• **Texte à lire**:

= = =

En 1930, il fonde avec Henri Roger l'Union rationaliste, dont il devient le président de 1938 à 1946, afin de promouvoir le rôle fondamental de la raison dans les avancées techniques, scientifiques et culturelles de l’Humanité. Par ailleurs, il est également fondateur du journal La Pensée, avec Georges Cogniot, en 1939.
En 1932, il fonde avec Henri Barbusse et Romain Rolland le Comité mondial contre la guerre et le fascisme (Amsterdam-Pleyel).
En mars 1934, il lance un appel commun aux travailleurs, avec le philosophe Alain et l’ethnologue Paul Rivet, face à la menace d’extrême droite. Cet appel préfigure le Comité de vigilance des intellectuels antifascistes[25]. Au cours de ses engagements des années 1930, Langevin est compagnon de route du Parti communiste[26]. Il participe à la Conférence nationale de Gennevilliers en 1938 et témoigne en faveur des députés communistes accusés de trahison en mars 1940. Cela ne l’empêche pas de protester contre le Pacte germano-soviétique au nom de l’Union des intellectuels français en août 1939. Ses convictions rationalistes et sa foi dans la science humaniste et bienfaitrice évoluent sensiblement vers le matérialistedialectique aussi bien au niveau scientifique que philosophique[27] bien avant qu'il ne se considère comme marxiste[28].
En 1944, Paul Langevin devient membre du Parti communiste pour, dit-il, succéder à son gendre Jacques Solomon, « sans prétendre le remplacer »[29]. L'optimisme scientifique qui a orienté toute sa pensée et son action, résiste à toutes les épreuves. Malgré son horreur de la guerre, en 1945, il considère avec Frédéric Joliot-Curie la bombe d'Hiroshima comme l'aube d'une ère nouvelle[30].
Il est le président de la Ligue des droits de l'homme de 1944 à 1946, après en avoir été le vice-président à partir de 1927[31].
Éducateur et pédagogue
Dès 1921 Langevin adhère à la Ligue internationale pour l'éducation nouvelle, co-fondée par Beatrice Ensor, Maria Montessori et Adolphe Ferrière, « dans un cri de révolte contre la guerre ». L’objectif est double : participer à la réconciliation des peuples en éduquant la jeunesse et lutter contre la mécanisation croissante de la vie, contre les écoles-usines à produire des adultes en favorisant les innovations pédagogiques. Langevin partage cet élan vers les pédagogies nouvelles et favorise l’essor de la recherche pédagogique. Président d’une commission chargée de réorganiser le Musée pédagogique en 1926, il propose de créer un Institut national de recherche pédagogique ainsi qu’un Centre national de documentation pédagogique. Au sein de la commission de réforme de l’école unique en 1925, Langevin défend ardemment l’idée que l’école doit avant tout donner une culture commune à toutes les sections. Il oppose la culture conçue comme moyen de créer du lien social et la profession considérée comme un facteur de division sociale. Cette culture doit être commune à toutes les sections. Contre les partisans de la culture classique, il englobe dans cette culture commune « le travail manuel et les arts, les sciences expérimentales et théoriques, l’histoire des idées et des faits, les langues et les littératures, et la philosophie ».

= = =

• **Données disponibles**:
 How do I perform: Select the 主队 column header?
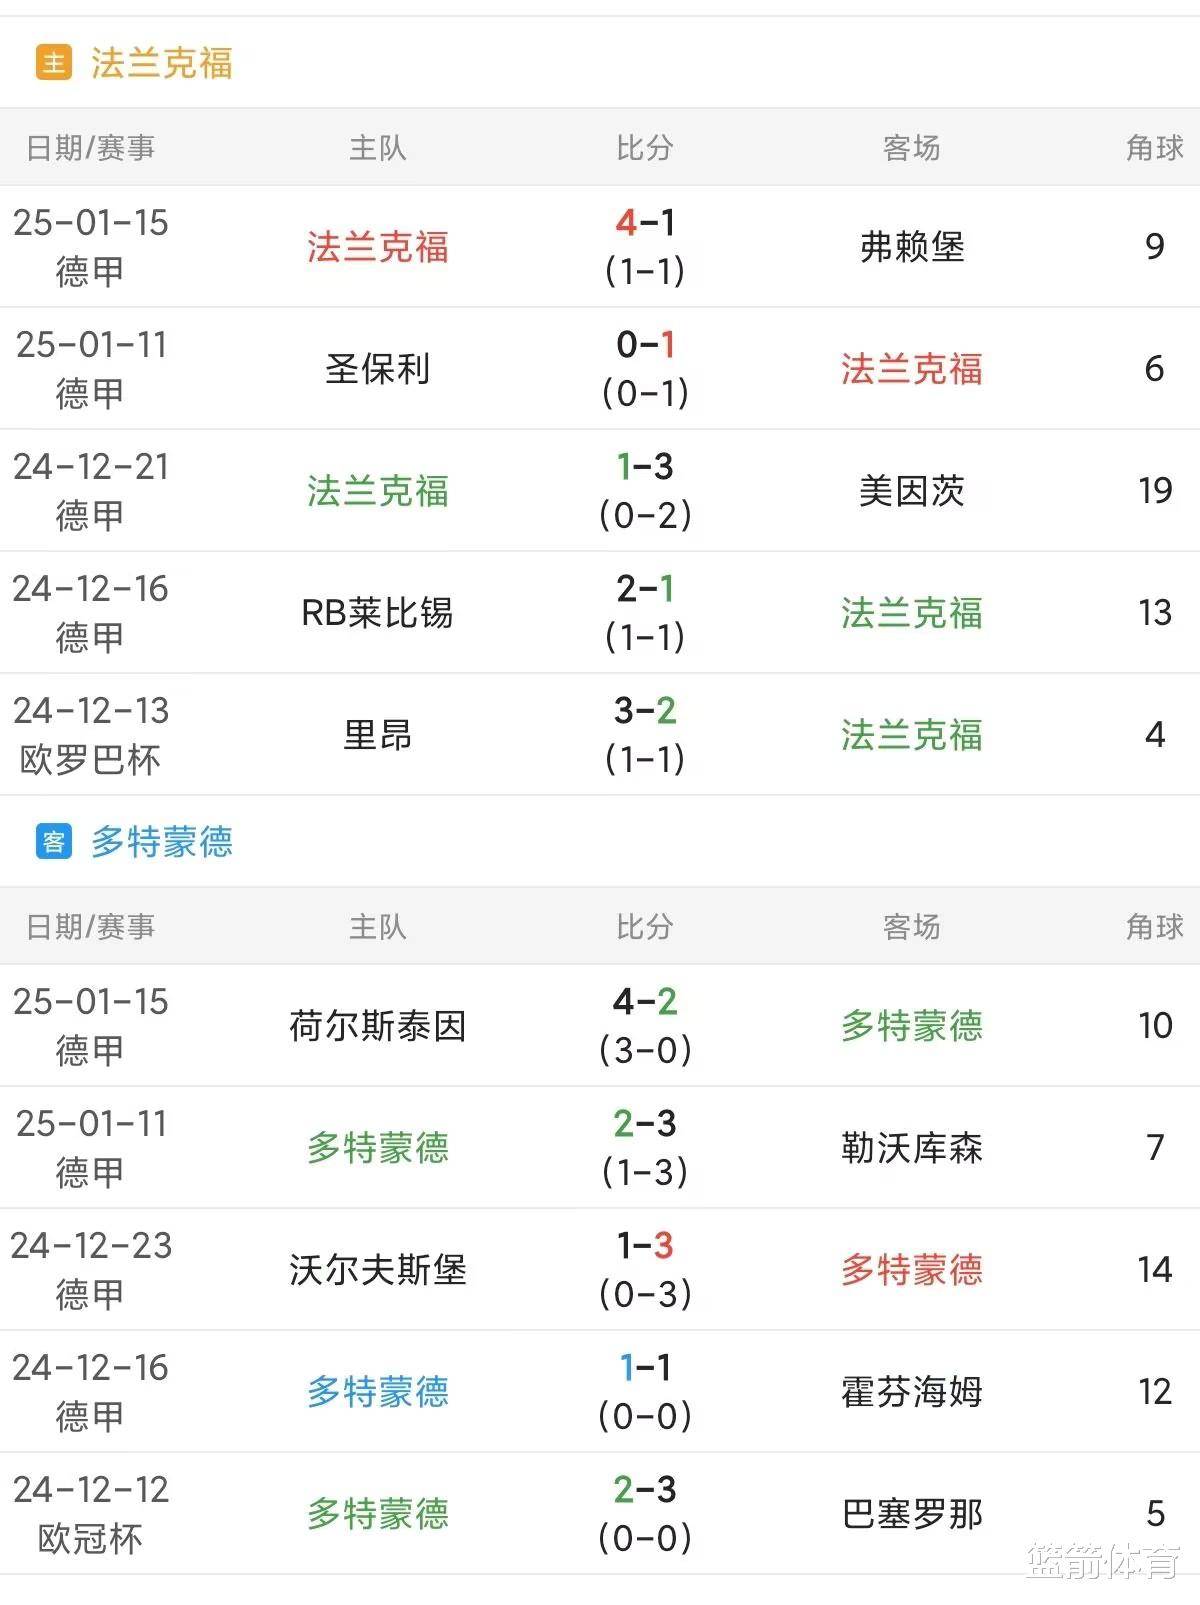[377, 145]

= = =

• **Objectif 1**:
Expliquez en une à trois phrases pourquoi Paul Langevin devient membre du Parti communiste en 1944, selon le texte sur Paul Langevin.
• **Objectif 2**:
Recopiez tout le passage du texte sur Paul Langevin, depuis « En mars 1934, il » jusqu'à « considère comme marxiste[28]. ».
Le matériel ne sert à rien ici.

• **Résultat attendu 1**:
Selon ses propres mots, Paul Langevin adhère au Parti communiste en 1944 pour succéder à son gendre Jacques Solomon, « sans prétendre le remplacer ».

• **Résultat attendu 2**:
En mars 1934, il lance un appel commun aux travailleurs, avec le philosophe Alain et l’ethnologue Paul Rivet, face à la menace d’extrême droite. Cet appel préfigure le Comité de vigilance des intellectuels antifascistes[25]. Au cours de ses engagements des années 1930, Langevin est compagnon de route du Parti communiste[26]. Il participe à la Conférence nationale de Gennevilliers en 1938 et témoigne en faveur des députés communistes accusés de trahison en mars 1940. Cela ne l’empêche pas de protester contre le Pacte germano-soviétique au nom de l’Union des intellectuels français en août 1939. Ses convictions rationalistes et sa foi dans la science humaniste et bienfaitrice évoluent sensiblement vers le matérialistedialectique aussi bien au niveau scientifique que philosophique[27] bien avant qu'il ne se considère comme marxiste[28].